Il existe un certain nombre d’études très intéressantes analysant le lien possible entre un traitement macrolide à long terme et la résistance bactérienne dans le domaine de la pneumologie, où l’azithromycine, grâce à ses propriétés anti-inflammatoires, immunomodulatrices et antibactériennes, a été associée à une réduction de la fréquence des exacerbations, à une réduction du volume des expectorations et à une amélioration de la fonction pulmonaire32. Bien que nous ayons utilisé le schéma thérapeutique proposé par Bakar et al.8 (500mg/j 3 jours par semaine pendant un mois, suivi de 250mg/j 3 jours par semaine pendant un mois, et enfin 500mg/j une fois par semaine pendant un mois (total de 3 mois), des schémas plus longs ont été décrits pour l’azithromycine chez les patients atteints de bronchectasie (250 ou 500mg/j 3 ou 7 fois par semaine pendant 6 à 12 mois).32 Les bactéries commensales résistantes aux macrolides qui peuvent être transmises au sein de la communauté (par ex, streptocoques oropharyngés) ont été détectées chez des patients atteints de bronchectasie. On a constaté que les patients traités par l’azithromycine pendant 5 à 12 mois présentaient une proportion plus élevée de Streptococcus pneumoniae résistant aux macrolides, bien qu’il ne semble pas y avoir de risque de transmission au sein de la communauté dans ces cas. Enfin, on a signalé des cas de résistance à l’azithromycine dans des souches isolées de S pneumoniae après 6 mois de traitement. D’autres études sont nécessaires pour comprendre la signification clinique encore peu claire de l’augmentation de la résistance bactérienne lors d’un traitement à long terme à l’azithromycine32.

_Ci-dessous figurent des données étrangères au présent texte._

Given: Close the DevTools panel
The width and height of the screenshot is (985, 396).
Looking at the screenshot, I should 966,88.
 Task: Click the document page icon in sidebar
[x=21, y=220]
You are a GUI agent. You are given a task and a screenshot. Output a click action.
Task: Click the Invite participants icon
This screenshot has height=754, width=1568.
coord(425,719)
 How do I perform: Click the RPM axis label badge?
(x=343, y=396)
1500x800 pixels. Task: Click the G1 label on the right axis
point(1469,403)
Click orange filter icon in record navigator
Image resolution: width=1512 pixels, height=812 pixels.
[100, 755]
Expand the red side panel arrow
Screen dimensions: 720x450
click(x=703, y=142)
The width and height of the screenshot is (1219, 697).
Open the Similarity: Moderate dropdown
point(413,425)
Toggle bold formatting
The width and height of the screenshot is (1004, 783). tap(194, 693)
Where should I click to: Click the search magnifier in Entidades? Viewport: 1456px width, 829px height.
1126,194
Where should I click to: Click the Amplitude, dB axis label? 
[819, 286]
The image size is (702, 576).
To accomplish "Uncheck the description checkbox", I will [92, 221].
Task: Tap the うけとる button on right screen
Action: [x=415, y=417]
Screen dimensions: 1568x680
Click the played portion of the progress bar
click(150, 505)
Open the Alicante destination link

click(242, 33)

Notre étude présente certaines limites, notamment le fait que nous n’avons pas calculé à l’avance la taille de l’échantillon, que nous n’avons pas utilisé de groupe comparatif et que nous n’avons pas effectué d’études microbiologiques ou histologiques des lésions inflammatoires.

Conclusions

Bien que d’autres essais contrôlés randomisés soient nécessaires pour comparer l’azithromycine orale et la doxycycline, l’azithromycine s’est avérée être un traitement efficace à court et à long terme de la PPR. En outre, elle présente un bon profil de sécurité et peut donc être considérée comme une alternative pour le traitement de la PPR réfractaire.

Conflits d’intérêts

Les auteurs déclarent n’avoir aucun conflit d’intérêts.